TASK DETAILS —
Some lines of the records below include the word "agent". Report how many, and write nothing besides the number.

SUPPLIED DATA —

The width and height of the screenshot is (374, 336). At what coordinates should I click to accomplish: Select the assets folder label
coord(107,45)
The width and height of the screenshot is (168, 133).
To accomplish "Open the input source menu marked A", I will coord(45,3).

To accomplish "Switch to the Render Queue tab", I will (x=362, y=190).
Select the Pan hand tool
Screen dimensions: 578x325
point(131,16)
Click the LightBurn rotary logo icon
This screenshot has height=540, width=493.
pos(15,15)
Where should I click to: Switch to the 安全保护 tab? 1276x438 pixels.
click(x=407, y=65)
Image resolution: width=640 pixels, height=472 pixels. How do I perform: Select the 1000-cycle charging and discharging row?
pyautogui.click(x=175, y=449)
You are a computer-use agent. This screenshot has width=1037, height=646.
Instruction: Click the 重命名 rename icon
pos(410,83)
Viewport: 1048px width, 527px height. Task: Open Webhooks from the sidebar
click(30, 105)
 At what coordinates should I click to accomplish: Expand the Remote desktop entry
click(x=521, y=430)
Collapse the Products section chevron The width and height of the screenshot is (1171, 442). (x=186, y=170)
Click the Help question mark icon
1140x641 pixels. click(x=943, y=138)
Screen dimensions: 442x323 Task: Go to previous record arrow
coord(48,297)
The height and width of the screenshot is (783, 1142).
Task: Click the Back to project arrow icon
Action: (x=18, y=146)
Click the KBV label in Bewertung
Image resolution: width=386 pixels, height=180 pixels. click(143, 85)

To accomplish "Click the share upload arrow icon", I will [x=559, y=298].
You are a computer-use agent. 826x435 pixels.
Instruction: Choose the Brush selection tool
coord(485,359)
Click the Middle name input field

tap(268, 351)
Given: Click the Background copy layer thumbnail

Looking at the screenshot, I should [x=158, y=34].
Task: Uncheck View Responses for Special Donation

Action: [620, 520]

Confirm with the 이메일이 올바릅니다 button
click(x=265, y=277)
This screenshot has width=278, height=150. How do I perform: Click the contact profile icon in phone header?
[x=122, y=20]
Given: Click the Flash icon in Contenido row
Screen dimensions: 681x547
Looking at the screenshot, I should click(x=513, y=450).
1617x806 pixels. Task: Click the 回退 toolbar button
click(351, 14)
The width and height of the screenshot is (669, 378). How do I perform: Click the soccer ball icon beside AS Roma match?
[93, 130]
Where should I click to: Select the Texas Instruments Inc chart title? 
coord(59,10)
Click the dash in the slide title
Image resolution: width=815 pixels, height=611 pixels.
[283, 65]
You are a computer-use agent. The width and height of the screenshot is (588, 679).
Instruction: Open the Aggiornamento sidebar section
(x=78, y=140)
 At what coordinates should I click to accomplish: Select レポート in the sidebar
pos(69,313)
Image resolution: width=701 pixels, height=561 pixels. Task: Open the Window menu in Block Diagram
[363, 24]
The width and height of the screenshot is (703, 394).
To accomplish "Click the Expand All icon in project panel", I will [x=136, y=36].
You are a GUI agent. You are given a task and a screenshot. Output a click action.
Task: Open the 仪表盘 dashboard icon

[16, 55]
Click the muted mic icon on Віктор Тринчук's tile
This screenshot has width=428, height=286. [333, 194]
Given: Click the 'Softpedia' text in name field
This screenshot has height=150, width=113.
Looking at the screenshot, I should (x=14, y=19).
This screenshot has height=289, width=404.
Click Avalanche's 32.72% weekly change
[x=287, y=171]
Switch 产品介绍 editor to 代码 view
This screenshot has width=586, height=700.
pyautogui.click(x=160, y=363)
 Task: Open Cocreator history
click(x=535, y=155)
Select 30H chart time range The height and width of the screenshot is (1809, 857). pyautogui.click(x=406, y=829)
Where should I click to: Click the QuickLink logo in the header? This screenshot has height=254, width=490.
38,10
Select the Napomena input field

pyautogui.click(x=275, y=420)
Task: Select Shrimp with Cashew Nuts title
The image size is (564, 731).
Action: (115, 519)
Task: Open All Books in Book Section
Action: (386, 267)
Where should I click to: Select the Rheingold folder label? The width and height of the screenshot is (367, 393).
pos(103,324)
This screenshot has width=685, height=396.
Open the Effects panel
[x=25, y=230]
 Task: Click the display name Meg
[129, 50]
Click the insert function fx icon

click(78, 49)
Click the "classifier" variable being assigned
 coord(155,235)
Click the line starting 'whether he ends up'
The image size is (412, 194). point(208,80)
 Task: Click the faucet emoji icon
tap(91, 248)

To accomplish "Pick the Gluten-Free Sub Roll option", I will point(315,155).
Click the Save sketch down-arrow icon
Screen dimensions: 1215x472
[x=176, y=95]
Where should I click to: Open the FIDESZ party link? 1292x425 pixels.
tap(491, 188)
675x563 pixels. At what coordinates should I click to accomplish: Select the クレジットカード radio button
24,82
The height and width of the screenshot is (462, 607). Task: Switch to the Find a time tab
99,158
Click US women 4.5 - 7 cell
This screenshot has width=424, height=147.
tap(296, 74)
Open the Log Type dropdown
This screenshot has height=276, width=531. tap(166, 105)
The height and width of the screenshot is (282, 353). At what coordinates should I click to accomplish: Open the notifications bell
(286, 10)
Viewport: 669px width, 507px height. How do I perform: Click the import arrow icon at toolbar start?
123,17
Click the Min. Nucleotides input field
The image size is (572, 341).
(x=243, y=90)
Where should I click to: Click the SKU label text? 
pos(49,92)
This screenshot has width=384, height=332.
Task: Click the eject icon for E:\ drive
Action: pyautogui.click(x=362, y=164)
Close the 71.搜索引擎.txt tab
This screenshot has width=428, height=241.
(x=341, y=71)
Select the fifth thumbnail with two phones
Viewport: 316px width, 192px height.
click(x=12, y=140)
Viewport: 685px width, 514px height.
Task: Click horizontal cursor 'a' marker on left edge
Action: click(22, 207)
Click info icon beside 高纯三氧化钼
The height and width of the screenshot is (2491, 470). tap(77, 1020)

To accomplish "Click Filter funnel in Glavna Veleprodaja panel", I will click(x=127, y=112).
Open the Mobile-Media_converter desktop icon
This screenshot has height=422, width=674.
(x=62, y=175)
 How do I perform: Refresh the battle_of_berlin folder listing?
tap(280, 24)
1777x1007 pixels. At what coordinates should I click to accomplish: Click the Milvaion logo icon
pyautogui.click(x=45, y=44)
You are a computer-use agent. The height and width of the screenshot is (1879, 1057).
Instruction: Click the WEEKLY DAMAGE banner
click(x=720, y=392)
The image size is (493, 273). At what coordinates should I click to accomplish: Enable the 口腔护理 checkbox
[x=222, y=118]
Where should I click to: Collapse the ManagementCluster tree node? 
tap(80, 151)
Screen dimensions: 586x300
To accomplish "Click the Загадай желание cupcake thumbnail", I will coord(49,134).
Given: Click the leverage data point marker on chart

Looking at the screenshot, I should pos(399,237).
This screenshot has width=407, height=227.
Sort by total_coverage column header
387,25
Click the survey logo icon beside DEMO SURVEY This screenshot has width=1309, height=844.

EXPECTED ANSWER —
5